Capítulo 7
Diez días después de aquella noche en el sofá, Bella sabía que había hecho lo correcto. Pero habían sido diez días compartiendo una pequeña casa con un hombre que dejaba atrás cada mañana su aroma en la ducha, su taza de café en la encimera… y una mirada hambrienta grabada en su memoria cada vez que se iba.
Y diez días habían supuesto diez noches como aquella, sentados en torno a la pequeña mesa de la cocina.
Estaba consiguiendo que las cosas marcharan más o menos bien, pero lo cierto era que cada vez le costaba más recordar lo inteligente que había sido apartarse de Edward cuando lo hizo. Debía evitar a toda costa la tentación de su encanto, de sus caricias. Porque lo contrario podría conducirla al desastre.
Emmett, el mejor amigo de Edward, estaba ayudando. Edward también debía estar tenso, porque ambos habían recibido a su amigo con una especie de desesperado entusiasmo, como si su mera presencia pudiera cortar el tenso ambiente que había entre ellos, como ella estaba cortando la tarta que había hecho ese día.
—¿Chocolate? —bramó Emmett—. Mi favorita.
Bella se volvió hacia él con el plato en la mano a la vez que lo hacía Edward. Chocaron involuntariamente.
Bella sintió que todas sus terminaciones nerviosas echaban chispas.
El mismo calor brilló en los ojos de Edward.
¿Qué tendría de malo acariciarlo?
Edward respiró profundamente y su pecho se expandió contra los senos de Bella.
¿A quién haría daño si cediera a su deseo de acariciarlo?
En respuesta, Eddie empezó a lloriquear. Ruborizada, Bella rodeó a Edward y dejó el plato de Emmett ante éste. El paseo por el pasillo y cambiar de pañales a su bebé le dio tiempo para recuperar el control. Tenía alguien más en quien pensar aparte de sí misma. Edward no quería saber nada de ataduras familiares, y eso eran Eddie y ella, una familia.
Debía olvidar el seductor poder de las caricias de Edward y recordar las insalvables diferencias que había entre ellos.

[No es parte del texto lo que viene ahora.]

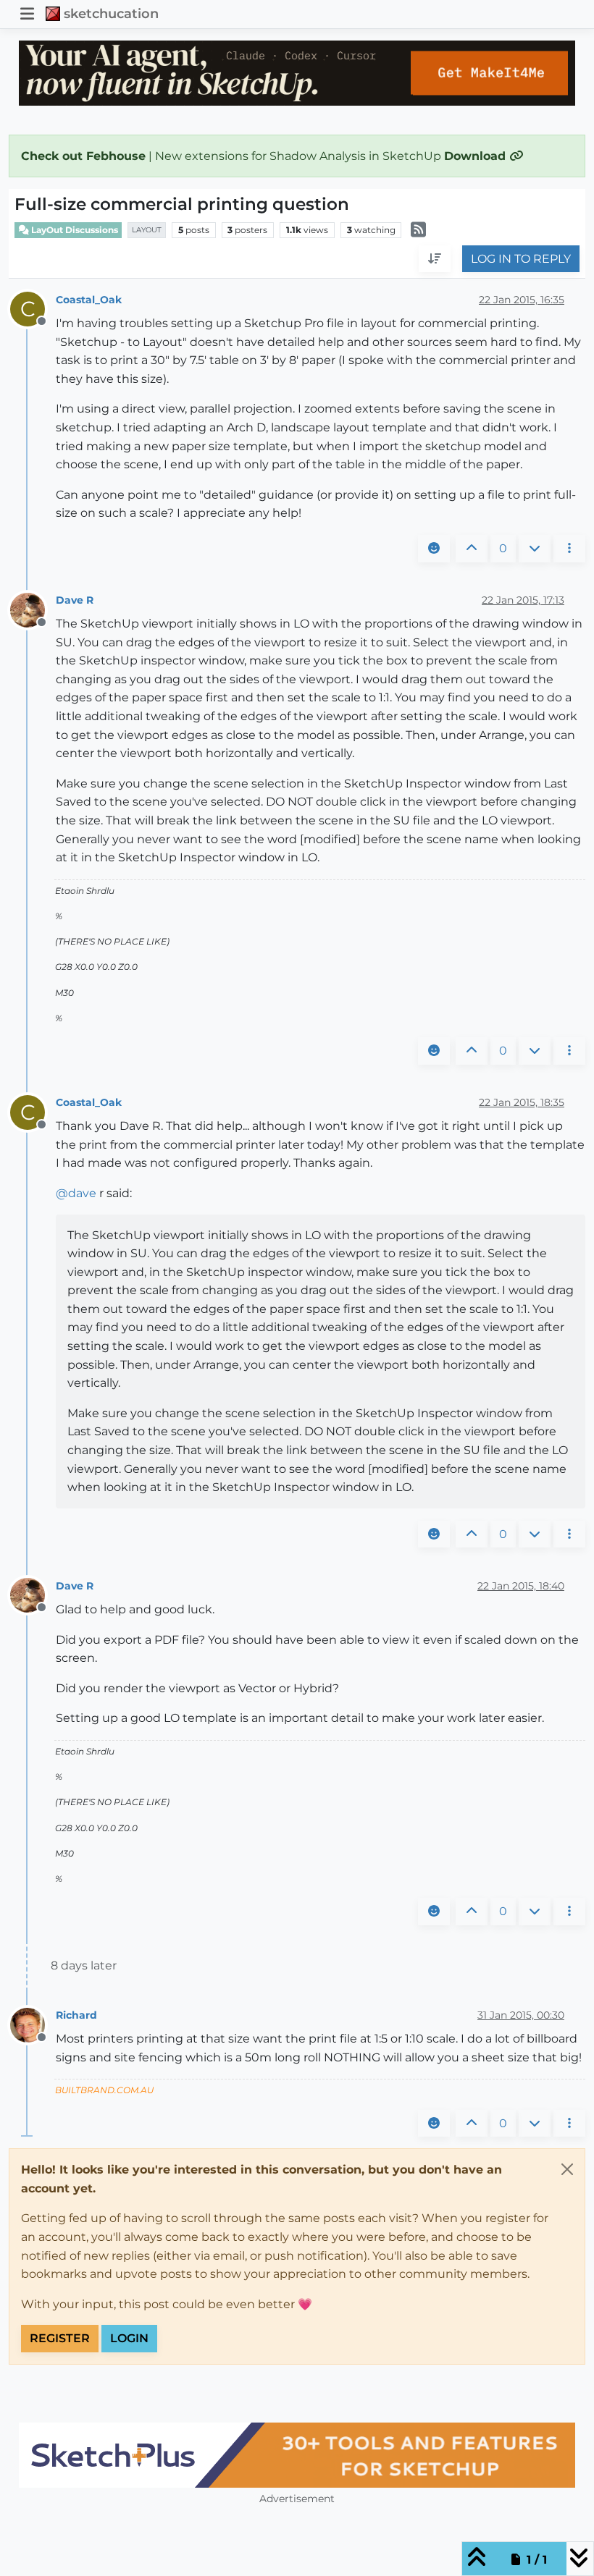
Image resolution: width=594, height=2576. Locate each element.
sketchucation (111, 13)
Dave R (74, 600)
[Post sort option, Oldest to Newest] (435, 259)
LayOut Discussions (73, 229)
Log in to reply (521, 259)
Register (60, 2338)
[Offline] (33, 609)
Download (476, 156)
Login (129, 2338)
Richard (76, 2015)
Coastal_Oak (89, 299)
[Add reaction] (434, 548)
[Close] (567, 2169)
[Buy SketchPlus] (297, 2455)
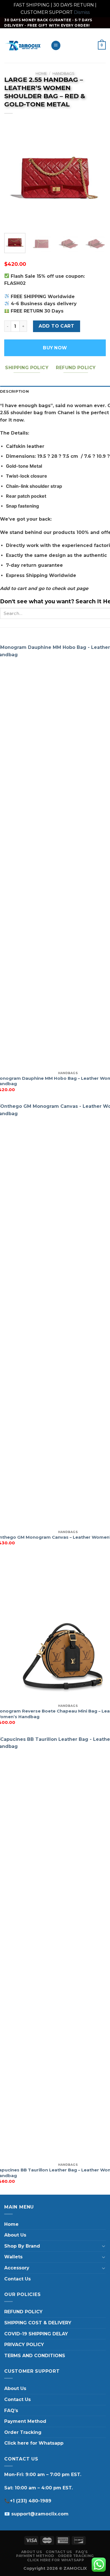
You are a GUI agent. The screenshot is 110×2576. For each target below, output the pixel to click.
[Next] (97, 178)
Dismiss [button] (82, 12)
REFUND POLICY (23, 2311)
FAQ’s (11, 2410)
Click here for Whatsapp (33, 2443)
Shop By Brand (22, 2246)
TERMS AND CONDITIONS (34, 2355)
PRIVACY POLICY (24, 2344)
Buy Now (55, 347)
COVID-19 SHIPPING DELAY (36, 2333)
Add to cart (56, 326)
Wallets (13, 2256)
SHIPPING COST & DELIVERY (37, 2322)
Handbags (63, 73)
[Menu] (55, 45)
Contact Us (17, 2279)
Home (41, 73)
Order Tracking (22, 2432)
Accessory (16, 2268)
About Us (15, 2235)
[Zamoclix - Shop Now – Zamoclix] (23, 45)
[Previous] (13, 178)
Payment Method (25, 2421)
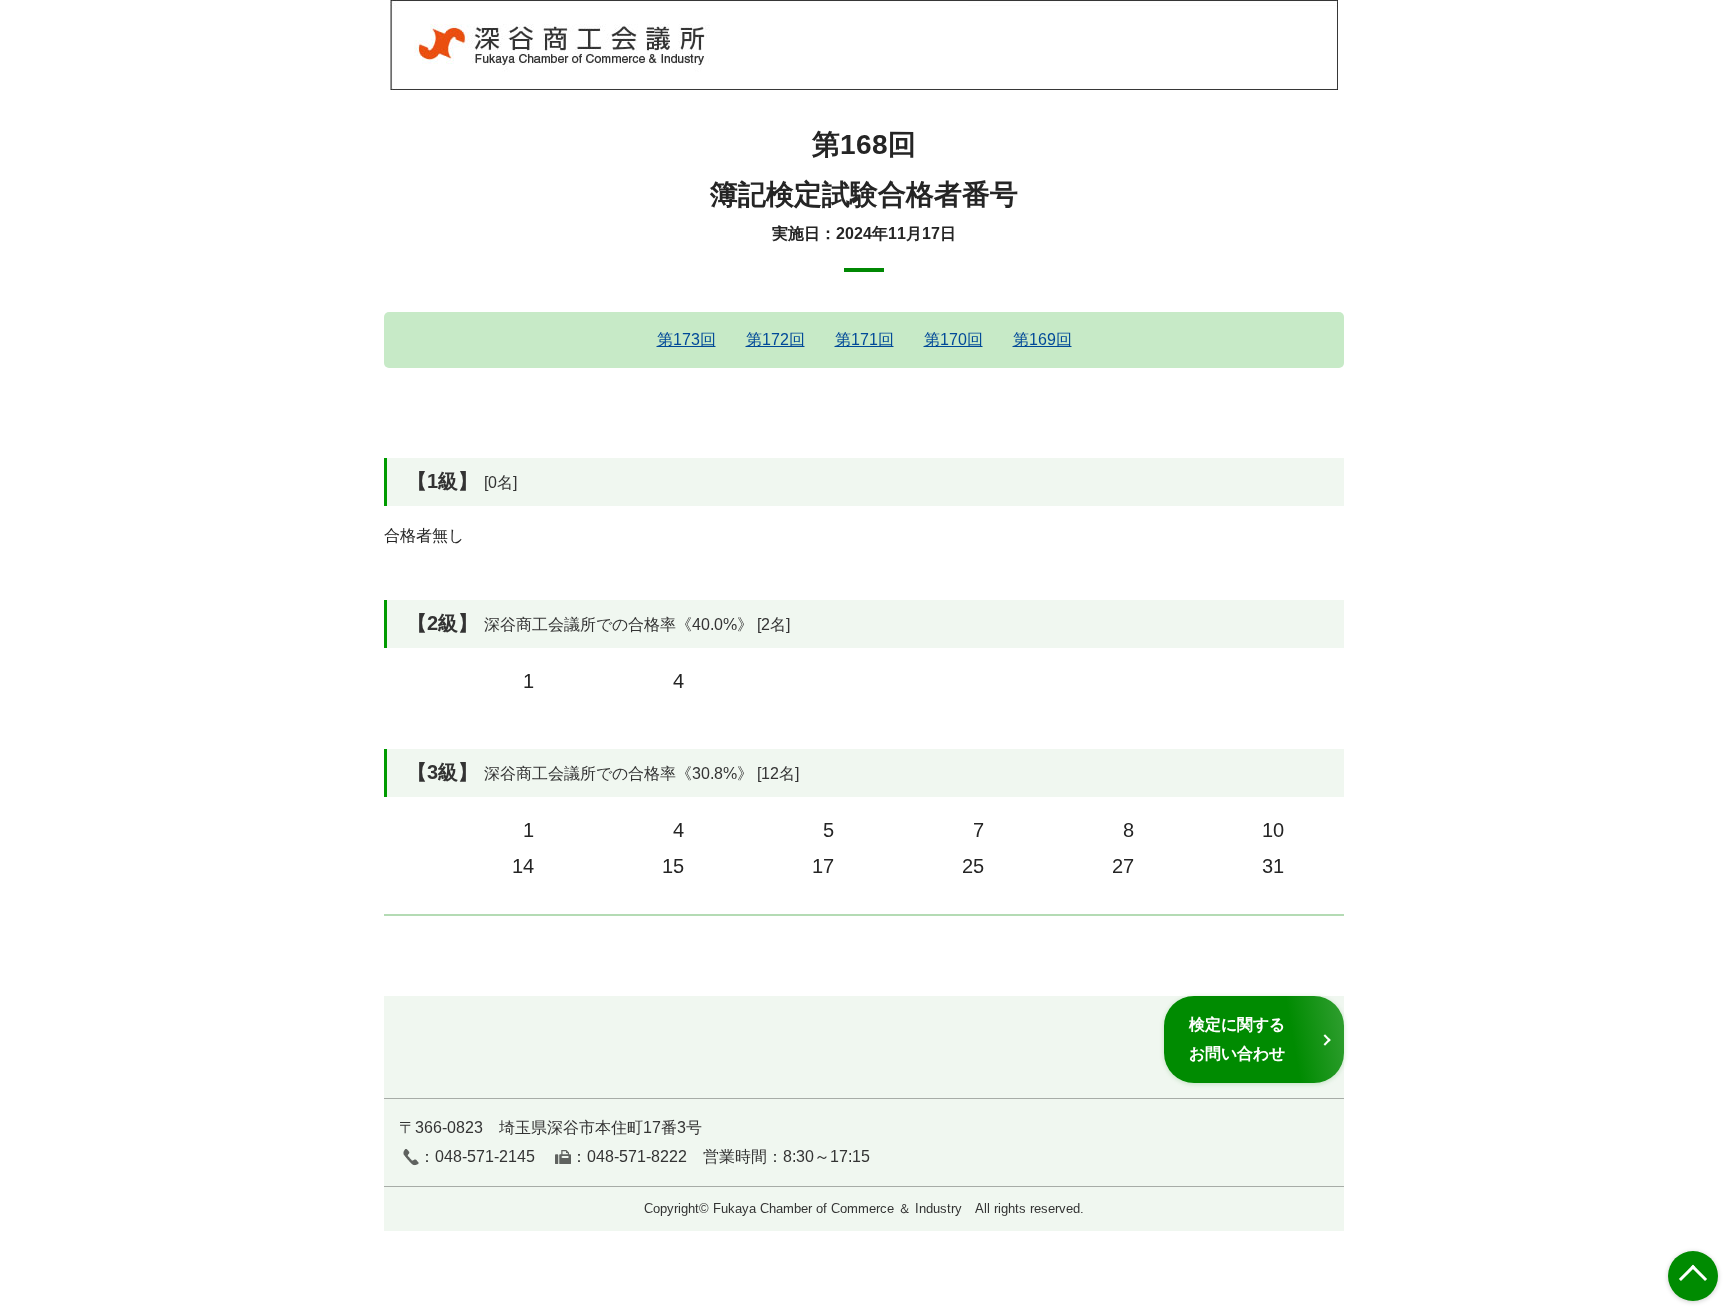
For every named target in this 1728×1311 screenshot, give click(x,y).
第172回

Cuando volvió a la cocina con Eddie en brazos encontró a los dos hombres recordando pasadas celebraciones del día de San Valentín, al parecer, una tradición familiar de los Cullen.
—Las galletas de Evelyn —estaba diciendo Emmett—. Y el armario de los besos. ¿No es así como lo llamábamos? Recuerdo que te atrapé allí con la chica que había llevado a la fiesta, cuando teníamos quince años.
Edward rió.
—Sólo porque tú habías mandado a mi chica una de esas cursis tarjetas de San Valentín con encajes.
Bella se sentó en la silla que había entre ambos hombres y tomó su tenedor. Eddie empezó a lloriquear de nuevo y apenas pudo escuchar lo que decían. Pero no le importó. Las celebraciones de las fiestas no eran uno de sus temas favoritos. En el orfanato en que se crió sólo se celebraba el día de Acción de Gracias y la navidad.
—¿Cómo celebrabas tú el día de San Valentín, Bella? —preguntó Emmett, alzando la voz por encima de los lloriqueos del bebé—. ¿Jugando a las prendas con los chicos?
Bella negó con la cabeza.
—No sé cómo jugar a ese juego —¡qué grande era el abismo que la separaba de aquellos hombres! Mientras ellos compartían galletas y besos con chicas vestidas de «frou frou», ella compartía un dormitorio y un armario con otras cinco huérfanas.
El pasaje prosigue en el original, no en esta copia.